Personally I quite like the idea of these kinds of 'house rules'.  Too many of them and the game will become impossible to play, but a spot of local colour doesn't do any harm, especially on a fringe card or two.

The next day it was all over and I headed back to Seattle. My time there has now come to an end and I'm back in London.  

So did I find the source of Old School?  GP Vegas may have been marking the 25th anniversary of the format, but anyone who witnessed the Beta draft can see that those days have gone.  The game is played in a fundamentally different way these days - from people's understanding of the power of cards, to the strategies, to evaluating the now jaw-dropping value of the cardboard.  

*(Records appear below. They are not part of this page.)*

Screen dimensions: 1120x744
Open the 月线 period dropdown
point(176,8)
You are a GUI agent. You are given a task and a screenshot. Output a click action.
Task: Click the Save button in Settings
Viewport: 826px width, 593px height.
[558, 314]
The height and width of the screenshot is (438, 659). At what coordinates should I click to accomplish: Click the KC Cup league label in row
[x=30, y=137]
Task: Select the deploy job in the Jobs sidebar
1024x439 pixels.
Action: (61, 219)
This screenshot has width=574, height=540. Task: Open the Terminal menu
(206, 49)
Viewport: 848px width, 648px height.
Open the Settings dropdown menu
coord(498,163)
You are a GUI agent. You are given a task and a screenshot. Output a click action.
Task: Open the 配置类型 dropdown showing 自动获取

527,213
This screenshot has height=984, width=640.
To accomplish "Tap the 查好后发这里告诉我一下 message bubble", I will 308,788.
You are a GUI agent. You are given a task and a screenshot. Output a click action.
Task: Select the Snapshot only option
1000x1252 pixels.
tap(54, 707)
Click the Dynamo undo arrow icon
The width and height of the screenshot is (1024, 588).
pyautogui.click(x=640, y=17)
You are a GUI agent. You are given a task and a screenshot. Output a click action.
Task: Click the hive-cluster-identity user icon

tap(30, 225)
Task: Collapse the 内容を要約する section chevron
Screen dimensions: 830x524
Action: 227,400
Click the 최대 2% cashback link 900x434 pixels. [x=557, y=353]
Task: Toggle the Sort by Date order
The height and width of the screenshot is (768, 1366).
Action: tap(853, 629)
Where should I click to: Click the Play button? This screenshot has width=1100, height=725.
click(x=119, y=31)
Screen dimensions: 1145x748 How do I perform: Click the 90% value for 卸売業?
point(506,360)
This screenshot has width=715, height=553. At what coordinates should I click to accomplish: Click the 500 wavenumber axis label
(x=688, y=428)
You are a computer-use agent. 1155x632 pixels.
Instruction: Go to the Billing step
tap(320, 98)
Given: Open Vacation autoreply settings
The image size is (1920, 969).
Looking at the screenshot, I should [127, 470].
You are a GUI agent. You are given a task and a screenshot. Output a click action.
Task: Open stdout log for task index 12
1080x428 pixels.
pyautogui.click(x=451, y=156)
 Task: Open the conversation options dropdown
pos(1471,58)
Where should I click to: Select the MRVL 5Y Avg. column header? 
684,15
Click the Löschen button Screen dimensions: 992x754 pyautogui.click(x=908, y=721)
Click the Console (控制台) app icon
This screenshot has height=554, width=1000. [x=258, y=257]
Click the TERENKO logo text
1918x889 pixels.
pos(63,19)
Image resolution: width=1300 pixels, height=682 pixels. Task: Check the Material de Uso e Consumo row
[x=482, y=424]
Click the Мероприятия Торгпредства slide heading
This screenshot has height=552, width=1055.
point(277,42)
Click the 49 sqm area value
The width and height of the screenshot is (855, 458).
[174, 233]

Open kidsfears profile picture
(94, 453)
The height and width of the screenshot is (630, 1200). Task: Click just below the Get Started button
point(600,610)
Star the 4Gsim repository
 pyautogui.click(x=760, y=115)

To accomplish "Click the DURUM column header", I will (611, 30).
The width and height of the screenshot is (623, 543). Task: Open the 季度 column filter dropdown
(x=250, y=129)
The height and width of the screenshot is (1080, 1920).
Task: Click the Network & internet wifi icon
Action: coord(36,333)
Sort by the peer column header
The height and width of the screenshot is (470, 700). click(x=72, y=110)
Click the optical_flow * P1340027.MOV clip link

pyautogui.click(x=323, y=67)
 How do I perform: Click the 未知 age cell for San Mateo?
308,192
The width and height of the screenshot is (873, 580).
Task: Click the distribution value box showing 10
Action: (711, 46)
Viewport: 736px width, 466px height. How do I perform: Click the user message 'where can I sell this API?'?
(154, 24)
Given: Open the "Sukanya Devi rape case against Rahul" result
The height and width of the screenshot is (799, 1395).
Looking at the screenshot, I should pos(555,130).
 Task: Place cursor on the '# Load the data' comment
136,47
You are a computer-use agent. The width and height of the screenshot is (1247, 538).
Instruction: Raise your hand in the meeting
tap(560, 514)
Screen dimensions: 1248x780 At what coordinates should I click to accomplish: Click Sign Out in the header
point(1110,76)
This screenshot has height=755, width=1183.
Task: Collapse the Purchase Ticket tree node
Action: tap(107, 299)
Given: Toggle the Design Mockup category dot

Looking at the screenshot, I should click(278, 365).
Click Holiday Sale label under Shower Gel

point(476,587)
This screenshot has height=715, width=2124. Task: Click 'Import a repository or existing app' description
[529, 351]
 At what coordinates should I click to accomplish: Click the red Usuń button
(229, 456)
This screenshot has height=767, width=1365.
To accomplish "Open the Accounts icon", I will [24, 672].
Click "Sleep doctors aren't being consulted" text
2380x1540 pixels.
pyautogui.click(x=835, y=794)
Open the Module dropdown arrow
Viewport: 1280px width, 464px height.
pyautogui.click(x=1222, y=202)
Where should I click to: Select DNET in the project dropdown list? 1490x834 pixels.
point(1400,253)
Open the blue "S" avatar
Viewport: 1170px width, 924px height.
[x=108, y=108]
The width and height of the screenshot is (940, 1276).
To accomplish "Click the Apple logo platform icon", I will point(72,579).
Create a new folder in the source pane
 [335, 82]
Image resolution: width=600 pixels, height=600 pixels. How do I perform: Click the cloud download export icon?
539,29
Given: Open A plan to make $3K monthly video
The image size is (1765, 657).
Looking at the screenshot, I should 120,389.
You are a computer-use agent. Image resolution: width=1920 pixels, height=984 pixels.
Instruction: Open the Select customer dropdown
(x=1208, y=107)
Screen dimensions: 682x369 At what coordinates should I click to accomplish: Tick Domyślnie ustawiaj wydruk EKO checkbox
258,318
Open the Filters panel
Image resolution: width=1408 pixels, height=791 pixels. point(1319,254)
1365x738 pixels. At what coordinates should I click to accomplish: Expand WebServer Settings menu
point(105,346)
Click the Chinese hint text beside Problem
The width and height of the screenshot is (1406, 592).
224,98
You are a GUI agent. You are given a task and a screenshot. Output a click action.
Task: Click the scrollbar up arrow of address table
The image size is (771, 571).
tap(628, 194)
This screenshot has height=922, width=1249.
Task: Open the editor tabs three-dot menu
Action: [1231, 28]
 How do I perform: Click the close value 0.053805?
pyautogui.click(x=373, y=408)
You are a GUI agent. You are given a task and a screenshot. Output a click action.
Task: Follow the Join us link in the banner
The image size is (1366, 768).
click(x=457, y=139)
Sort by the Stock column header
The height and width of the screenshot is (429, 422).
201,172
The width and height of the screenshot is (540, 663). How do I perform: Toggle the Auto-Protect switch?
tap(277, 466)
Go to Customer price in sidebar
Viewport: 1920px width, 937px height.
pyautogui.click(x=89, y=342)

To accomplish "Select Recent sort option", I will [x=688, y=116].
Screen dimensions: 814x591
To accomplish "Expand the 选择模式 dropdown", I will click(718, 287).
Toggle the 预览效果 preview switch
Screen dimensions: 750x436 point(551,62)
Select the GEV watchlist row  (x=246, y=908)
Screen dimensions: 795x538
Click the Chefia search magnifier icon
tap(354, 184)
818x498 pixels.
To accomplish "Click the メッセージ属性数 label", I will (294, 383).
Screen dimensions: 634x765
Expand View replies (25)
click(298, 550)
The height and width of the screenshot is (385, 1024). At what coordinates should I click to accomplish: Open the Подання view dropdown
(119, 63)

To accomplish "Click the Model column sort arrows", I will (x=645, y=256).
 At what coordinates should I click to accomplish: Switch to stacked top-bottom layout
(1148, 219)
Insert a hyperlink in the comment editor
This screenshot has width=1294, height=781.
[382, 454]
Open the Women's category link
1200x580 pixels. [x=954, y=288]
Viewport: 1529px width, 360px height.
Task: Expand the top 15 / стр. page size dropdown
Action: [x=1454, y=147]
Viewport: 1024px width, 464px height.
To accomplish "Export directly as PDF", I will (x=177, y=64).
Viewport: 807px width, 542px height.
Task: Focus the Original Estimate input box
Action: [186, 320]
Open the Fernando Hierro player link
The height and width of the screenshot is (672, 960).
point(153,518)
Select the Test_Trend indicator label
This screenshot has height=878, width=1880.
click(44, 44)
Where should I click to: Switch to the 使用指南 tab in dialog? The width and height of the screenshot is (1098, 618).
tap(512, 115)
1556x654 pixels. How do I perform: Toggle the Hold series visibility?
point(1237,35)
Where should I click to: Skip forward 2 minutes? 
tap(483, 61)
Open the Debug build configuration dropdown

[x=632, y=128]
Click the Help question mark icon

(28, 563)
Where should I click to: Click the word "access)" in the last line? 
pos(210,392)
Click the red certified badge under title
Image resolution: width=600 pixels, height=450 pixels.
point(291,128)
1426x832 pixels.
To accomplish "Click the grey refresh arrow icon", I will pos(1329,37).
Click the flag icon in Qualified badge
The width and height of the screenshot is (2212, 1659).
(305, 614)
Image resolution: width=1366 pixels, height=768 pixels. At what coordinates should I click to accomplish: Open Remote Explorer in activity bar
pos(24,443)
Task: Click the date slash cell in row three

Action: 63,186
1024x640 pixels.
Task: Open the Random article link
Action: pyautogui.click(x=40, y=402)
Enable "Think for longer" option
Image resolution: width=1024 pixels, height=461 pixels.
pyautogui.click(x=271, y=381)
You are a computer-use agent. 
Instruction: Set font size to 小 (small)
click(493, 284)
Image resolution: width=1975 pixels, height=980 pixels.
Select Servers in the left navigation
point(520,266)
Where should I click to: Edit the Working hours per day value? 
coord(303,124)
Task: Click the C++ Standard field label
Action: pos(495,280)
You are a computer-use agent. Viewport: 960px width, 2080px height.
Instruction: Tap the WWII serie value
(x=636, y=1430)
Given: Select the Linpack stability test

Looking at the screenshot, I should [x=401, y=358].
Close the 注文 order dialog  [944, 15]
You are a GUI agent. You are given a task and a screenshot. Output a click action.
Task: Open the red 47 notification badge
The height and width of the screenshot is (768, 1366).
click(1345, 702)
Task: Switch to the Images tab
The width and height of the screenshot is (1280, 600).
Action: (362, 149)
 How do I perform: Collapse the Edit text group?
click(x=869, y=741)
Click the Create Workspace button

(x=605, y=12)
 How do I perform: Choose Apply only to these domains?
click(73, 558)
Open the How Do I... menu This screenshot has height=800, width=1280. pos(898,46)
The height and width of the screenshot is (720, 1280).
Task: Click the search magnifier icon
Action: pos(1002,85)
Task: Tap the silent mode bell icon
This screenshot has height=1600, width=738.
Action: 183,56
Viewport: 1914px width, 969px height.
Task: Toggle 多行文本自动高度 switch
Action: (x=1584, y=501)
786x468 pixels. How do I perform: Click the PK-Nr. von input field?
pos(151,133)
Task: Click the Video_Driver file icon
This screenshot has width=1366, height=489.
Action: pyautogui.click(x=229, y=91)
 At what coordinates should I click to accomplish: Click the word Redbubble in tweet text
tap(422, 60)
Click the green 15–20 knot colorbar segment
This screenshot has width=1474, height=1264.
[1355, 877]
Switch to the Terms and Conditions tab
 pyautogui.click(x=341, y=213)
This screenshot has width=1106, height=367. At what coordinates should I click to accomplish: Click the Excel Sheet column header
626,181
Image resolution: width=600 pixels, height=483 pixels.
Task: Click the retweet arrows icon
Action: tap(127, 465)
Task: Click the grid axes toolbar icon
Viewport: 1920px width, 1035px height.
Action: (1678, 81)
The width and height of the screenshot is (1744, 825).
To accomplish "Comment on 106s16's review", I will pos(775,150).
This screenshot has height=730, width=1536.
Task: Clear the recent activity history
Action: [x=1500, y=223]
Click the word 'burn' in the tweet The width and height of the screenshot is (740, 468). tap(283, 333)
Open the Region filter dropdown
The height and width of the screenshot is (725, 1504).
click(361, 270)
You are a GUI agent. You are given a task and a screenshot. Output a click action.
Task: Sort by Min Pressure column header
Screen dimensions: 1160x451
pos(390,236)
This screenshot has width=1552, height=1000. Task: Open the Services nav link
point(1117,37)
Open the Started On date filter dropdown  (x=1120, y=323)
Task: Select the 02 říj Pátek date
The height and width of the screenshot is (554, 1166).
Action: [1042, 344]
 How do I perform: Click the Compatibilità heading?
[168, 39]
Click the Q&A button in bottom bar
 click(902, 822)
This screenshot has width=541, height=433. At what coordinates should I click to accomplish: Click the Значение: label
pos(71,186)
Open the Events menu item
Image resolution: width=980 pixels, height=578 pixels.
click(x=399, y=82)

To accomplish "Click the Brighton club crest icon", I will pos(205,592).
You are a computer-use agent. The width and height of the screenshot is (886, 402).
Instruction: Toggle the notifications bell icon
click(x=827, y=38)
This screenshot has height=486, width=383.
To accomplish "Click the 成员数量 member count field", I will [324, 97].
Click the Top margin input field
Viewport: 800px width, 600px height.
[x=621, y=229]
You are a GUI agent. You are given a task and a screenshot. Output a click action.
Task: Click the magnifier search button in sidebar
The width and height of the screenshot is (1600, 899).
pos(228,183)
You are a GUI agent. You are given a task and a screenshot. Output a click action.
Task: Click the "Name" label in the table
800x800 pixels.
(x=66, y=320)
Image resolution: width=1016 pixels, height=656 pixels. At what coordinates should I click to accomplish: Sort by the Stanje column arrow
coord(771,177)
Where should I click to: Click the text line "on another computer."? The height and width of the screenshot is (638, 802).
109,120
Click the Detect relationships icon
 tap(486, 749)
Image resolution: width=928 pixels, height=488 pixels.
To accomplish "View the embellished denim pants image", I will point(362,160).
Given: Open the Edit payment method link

Talking to the Old School artists, and others from the early days, gave echoes of that time - but it's passed.  

But then, to me, the point about Old School is that it isn't a throwback format.  I've never wanted to go back to the game as it was played in '93 (apart from maybe the odd game of Alpha-only at the Wizards' Tournament).  The real source of the game is the groundbreaking genius of the early days and the early sets, when Wood Elemental and Moat could be released by the same development team.  That sense of innocence and enthusiasm is what makes the format and community special, and it was something I felt connected with throughout my time in Vegas.  If that's as close as you'll get to the source, then that's enough for me.

Thanks for reading this mammoth post - and I hope one day to cross paths again with some of the great players I met at the GP.  And to anyone who hasn't been, I recommend trying the American way.  In fact, I may even be a convert to the four Strip Mine way of thinking...


(Some additional pictures from the trip follow) 

Kevin's Library Of Leng coaster.  If were in the 90s rap community then this would be a diss track.  Ether anyone?
Holding a trophy card with Skype Mtg luminary Jeff W - we competed for the first ever Fire Mountain vs Brothers of Fire, which he took down 3-2.  Next year! 

Tuned in to this back home.  A nice touch by Wizards but I was mystified by the ill-informed commentators and the lack of Beta lands for the players to use!